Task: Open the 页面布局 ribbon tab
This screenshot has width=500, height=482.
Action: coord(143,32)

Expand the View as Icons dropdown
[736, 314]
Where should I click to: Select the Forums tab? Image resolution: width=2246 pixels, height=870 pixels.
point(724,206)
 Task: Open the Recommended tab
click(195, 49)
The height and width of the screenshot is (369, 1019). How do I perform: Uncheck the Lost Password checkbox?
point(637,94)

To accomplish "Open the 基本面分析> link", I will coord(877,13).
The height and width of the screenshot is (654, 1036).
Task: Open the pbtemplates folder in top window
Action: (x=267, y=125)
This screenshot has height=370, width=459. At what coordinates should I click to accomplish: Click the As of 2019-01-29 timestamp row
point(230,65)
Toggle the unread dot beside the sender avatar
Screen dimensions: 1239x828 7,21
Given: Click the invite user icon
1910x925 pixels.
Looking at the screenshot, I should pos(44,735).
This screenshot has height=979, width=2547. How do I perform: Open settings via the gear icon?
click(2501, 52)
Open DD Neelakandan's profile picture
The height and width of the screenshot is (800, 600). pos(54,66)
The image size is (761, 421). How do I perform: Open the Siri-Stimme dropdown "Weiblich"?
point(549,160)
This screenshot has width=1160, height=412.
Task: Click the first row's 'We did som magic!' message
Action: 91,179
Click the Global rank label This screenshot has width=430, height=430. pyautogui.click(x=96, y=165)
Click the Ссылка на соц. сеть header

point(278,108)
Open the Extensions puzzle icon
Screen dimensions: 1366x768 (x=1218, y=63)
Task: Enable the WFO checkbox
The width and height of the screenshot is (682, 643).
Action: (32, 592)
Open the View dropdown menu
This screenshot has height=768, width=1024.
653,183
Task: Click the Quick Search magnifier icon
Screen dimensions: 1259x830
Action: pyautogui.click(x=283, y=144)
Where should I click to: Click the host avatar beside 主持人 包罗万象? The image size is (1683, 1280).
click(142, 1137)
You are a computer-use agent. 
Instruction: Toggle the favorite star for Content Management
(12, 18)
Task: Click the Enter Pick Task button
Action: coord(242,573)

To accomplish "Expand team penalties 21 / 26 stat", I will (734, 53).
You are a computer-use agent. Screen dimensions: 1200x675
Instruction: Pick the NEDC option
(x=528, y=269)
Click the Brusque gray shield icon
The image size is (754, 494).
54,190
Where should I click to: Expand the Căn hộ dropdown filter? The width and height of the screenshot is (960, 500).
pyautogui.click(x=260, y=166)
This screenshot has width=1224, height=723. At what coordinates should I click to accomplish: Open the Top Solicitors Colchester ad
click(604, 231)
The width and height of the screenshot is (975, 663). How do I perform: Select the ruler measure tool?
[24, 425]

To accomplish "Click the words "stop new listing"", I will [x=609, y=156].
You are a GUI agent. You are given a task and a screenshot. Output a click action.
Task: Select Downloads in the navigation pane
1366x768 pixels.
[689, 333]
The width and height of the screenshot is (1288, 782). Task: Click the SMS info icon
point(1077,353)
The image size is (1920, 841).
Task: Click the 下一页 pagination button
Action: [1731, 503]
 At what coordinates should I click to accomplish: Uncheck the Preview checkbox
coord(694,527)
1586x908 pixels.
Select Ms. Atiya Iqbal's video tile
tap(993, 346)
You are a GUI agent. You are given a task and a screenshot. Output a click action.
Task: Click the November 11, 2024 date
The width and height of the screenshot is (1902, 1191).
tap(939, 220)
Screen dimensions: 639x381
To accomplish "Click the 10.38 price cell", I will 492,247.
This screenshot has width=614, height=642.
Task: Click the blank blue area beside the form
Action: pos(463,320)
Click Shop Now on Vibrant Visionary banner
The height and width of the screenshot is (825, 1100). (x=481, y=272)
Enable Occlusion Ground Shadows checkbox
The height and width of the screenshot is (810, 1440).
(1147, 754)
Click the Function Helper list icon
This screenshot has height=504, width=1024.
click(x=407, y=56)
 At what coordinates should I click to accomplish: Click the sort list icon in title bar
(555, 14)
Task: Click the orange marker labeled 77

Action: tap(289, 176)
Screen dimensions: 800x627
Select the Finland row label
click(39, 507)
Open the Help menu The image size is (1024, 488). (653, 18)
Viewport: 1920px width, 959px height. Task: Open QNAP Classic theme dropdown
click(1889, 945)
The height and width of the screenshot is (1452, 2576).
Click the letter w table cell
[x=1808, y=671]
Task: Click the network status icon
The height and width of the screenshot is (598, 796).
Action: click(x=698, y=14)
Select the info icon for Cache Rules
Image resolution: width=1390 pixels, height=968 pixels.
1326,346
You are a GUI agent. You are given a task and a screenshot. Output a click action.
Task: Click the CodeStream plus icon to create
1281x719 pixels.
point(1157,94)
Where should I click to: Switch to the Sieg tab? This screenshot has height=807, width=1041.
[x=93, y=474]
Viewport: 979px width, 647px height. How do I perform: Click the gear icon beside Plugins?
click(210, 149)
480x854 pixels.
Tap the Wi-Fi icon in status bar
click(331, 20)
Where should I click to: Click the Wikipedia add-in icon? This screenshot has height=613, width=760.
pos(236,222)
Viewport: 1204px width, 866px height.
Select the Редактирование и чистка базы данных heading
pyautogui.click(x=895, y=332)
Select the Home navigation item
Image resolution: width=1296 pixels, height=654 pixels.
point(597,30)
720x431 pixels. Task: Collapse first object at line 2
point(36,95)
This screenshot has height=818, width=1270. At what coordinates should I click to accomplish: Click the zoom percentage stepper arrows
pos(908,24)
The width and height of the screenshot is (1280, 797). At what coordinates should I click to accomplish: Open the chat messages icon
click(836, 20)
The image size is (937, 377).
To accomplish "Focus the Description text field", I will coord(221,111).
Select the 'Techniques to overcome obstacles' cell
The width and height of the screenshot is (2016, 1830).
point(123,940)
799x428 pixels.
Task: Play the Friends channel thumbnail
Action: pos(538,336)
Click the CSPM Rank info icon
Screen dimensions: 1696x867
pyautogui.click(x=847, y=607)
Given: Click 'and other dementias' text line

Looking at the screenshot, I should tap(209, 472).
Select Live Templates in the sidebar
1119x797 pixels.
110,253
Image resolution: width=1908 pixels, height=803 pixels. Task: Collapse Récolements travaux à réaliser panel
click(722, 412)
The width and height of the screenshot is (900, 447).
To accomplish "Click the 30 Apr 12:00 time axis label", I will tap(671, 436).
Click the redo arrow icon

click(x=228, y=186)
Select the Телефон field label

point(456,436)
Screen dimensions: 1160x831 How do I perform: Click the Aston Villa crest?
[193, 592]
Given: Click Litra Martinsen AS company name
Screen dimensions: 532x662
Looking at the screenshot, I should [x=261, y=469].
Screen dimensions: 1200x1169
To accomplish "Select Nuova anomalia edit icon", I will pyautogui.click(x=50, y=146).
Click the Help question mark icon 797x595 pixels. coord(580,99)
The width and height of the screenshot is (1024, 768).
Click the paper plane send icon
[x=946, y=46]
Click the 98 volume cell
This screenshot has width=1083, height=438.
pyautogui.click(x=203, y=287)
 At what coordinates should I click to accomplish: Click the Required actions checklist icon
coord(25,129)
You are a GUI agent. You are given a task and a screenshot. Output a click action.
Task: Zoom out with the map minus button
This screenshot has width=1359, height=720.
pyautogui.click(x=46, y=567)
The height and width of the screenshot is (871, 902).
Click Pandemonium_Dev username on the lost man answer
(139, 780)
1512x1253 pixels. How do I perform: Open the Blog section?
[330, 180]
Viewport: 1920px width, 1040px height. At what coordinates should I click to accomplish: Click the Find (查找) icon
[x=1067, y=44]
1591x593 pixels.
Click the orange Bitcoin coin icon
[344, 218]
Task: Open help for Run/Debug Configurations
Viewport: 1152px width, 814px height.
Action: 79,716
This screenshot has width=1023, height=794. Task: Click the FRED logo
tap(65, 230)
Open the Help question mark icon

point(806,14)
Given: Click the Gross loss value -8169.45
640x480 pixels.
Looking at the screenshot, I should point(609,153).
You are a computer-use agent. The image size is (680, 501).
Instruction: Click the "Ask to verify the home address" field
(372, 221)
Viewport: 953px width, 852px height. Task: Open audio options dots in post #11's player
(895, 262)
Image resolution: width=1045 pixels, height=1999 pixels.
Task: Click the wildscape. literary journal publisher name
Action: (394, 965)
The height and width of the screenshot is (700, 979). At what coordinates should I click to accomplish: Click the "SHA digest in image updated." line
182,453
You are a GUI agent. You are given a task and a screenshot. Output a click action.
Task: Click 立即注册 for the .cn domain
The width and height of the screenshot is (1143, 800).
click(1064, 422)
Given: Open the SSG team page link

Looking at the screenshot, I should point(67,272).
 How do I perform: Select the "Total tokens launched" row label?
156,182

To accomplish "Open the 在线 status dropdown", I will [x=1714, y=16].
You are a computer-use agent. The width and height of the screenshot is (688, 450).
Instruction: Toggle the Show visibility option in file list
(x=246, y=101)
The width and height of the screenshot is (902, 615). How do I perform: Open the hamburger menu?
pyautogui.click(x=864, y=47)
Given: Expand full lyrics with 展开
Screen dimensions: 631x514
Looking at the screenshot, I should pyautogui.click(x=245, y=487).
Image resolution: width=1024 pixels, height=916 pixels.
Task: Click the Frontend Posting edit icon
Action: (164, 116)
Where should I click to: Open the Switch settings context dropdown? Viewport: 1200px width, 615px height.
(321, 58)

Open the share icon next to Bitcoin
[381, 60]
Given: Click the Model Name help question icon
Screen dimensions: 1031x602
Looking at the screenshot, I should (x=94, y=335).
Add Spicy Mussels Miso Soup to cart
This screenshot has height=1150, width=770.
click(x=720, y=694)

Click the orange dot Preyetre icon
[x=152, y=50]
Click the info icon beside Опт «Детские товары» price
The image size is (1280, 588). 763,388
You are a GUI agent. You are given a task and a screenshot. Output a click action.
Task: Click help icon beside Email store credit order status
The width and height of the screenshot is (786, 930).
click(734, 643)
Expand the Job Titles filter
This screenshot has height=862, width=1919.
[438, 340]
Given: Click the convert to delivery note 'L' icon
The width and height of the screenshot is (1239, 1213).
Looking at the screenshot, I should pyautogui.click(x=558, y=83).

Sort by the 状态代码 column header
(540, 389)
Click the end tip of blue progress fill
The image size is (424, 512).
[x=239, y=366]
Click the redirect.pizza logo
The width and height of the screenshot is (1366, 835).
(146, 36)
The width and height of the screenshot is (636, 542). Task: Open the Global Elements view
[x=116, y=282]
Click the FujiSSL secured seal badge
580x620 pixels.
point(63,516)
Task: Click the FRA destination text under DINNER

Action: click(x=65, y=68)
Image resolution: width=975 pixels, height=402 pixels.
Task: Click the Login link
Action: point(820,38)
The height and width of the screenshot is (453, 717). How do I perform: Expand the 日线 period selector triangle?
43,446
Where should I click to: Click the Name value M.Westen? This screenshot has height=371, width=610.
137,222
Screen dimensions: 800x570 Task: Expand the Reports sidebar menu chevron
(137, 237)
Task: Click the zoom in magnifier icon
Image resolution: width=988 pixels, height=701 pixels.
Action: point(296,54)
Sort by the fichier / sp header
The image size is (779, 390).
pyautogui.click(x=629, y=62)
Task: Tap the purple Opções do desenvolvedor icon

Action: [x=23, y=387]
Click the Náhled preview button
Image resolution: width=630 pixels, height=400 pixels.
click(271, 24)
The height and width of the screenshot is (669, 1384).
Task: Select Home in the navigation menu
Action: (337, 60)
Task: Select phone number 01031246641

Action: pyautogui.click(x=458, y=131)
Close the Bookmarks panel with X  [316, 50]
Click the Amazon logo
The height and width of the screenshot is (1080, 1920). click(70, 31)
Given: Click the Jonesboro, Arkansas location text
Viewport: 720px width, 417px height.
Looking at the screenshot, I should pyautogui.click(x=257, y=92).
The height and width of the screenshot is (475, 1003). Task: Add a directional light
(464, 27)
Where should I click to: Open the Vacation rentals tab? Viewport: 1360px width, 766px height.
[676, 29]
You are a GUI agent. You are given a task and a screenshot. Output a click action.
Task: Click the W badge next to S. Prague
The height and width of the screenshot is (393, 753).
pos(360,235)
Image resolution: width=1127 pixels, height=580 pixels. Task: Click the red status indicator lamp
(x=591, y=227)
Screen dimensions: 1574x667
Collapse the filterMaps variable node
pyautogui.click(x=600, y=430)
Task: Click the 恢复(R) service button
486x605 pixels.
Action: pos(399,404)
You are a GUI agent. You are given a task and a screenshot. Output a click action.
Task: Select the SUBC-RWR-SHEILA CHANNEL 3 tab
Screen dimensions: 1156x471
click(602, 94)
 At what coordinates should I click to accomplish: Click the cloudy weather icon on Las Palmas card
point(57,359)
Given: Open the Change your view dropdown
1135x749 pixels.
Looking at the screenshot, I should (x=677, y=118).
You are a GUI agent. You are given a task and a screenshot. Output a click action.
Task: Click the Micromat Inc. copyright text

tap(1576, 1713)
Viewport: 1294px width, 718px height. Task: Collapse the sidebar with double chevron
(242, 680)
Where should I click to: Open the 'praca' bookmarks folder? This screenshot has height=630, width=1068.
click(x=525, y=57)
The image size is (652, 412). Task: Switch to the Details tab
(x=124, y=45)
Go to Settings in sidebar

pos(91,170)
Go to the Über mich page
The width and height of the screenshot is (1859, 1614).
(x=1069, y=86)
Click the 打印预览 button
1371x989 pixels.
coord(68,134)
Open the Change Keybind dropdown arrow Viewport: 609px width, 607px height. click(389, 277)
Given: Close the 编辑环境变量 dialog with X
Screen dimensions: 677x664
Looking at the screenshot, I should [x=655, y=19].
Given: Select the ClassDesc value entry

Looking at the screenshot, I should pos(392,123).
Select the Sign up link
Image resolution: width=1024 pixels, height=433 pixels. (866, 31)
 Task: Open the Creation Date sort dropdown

Brief = Retype word for word the lines running from the line containing "Go to the Über mich page" to the end of the listing, and only those.

Output =
Go to the Über mich page
The width and height of the screenshot is (1859, 1614).
(x=1069, y=86)
Click the 打印预览 button
1371x989 pixels.
coord(68,134)
Open the Change Keybind dropdown arrow Viewport: 609px width, 607px height. click(389, 277)
Given: Close the 编辑环境变量 dialog with X
Screen dimensions: 677x664
Looking at the screenshot, I should [x=655, y=19].
Given: Select the ClassDesc value entry

Looking at the screenshot, I should pos(392,123).
Select the Sign up link
Image resolution: width=1024 pixels, height=433 pixels. (866, 31)
 Task: Open the Creation Date sort dropdown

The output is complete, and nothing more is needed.